By now a widow and with her children away from home, she expanded her practice to include such contemporary trends as installation and performance. In 1978, Bourgeois wrapped a group of art historians and students in white cloth sewn with stuffed anatomical forms in a work called A Banquet/A Fashion Show of Body Parts. In 1981, at 70, she was given her first exhibition at the Museum of Modern Art in New York; this was followed, at 77, by her first European solo show at the Frankfurter Kunstverein. At 81, she represented the United States at the Venice Biennale, receiving the National Medal of Arts at 85. In 2007, Tate Modern staged a full-scale Bourgeois retrospective, its 95-year-old subject's tour d'honneur later taking in the Pompidou in Paris and the Guggenheim in New York.

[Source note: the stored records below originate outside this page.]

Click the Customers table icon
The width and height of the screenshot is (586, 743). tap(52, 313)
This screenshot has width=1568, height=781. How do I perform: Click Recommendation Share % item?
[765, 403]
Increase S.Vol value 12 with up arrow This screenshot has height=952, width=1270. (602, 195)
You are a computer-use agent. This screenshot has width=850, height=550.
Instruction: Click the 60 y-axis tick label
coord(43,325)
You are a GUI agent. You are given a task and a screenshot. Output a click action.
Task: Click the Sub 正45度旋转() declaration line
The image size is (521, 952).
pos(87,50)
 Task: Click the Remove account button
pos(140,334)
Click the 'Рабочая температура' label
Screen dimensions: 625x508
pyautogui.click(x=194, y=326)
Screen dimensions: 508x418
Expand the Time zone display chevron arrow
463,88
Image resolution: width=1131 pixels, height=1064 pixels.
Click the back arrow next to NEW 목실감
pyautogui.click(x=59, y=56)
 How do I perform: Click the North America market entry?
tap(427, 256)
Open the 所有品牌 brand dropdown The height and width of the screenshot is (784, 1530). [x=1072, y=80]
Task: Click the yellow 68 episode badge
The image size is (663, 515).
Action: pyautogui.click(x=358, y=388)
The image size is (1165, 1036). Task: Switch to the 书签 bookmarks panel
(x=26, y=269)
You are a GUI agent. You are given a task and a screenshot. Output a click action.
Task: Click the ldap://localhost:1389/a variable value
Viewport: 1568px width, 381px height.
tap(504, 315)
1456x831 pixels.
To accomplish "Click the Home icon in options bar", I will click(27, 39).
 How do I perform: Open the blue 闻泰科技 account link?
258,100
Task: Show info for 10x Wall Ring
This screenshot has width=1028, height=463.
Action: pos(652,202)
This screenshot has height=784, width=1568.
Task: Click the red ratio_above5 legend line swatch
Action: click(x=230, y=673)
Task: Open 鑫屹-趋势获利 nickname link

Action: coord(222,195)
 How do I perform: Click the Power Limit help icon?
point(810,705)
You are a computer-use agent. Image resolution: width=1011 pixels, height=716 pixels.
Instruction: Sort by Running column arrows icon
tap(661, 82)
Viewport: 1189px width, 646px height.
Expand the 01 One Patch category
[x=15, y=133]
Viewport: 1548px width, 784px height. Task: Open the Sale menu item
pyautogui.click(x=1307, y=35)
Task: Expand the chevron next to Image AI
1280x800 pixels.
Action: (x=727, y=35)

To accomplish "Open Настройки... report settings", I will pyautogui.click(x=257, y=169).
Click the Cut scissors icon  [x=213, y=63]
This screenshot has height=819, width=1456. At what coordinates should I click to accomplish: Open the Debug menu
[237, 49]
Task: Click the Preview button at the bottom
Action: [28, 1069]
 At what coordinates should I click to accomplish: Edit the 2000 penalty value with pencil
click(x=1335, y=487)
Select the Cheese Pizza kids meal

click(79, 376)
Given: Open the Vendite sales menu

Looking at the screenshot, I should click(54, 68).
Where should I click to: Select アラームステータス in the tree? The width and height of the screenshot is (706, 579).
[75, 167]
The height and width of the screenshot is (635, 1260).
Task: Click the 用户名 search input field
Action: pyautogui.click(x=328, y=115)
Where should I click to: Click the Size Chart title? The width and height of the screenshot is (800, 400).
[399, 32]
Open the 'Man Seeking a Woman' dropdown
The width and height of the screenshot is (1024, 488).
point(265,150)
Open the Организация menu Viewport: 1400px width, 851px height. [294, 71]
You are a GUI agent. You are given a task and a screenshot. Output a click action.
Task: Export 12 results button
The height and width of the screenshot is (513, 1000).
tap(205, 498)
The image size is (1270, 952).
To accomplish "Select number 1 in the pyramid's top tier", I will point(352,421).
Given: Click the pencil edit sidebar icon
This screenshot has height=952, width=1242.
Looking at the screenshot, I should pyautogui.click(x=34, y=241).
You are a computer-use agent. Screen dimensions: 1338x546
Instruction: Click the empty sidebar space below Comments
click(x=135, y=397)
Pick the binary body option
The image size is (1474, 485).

Although the preoccupations of her art remained the same, their expression changed from day to day. Amazed by Bourgeois' vigour, a generation of artists young enough to be her grandchildren took her as their hero. When, in 1989, Washington's Corcoran Gallery of Art cancelled a show of Robert Mapplethorpe's work on the grounds of its alleged indecency, it was to Bourgeois that the photographer turned for help. "Pornography serves the outrage of the special interests," she proclaimed, cheekily posing for a Mapplethorpe portrait holding her own phallic Fillette. Rising 84, she recorded a rap song called "Otte", in which she declaimed cod-feminised versions of masculine French words to an insistent ghetto beat. The Sunday open houses Bourgeois continued to hold at her house in West 23rd Street until shortly before her death attracted crowds of young devotees. By the time of Tate Modern's opening in 2000, the 88-year-old artist had finally become a Maman in her own right. "My mother was my best friend, as intelligent, patient, clean, useful, reasonable, subtle and as indispensable as a spider," Bourgeois remarked of her work. "She was able to look after herself."

Louise Bourgeois, artist: born Paris, 25 December 1911; married 1938 Robert Goldwater (died 1973; three sons); died Manhattan, New York 31 May 2010.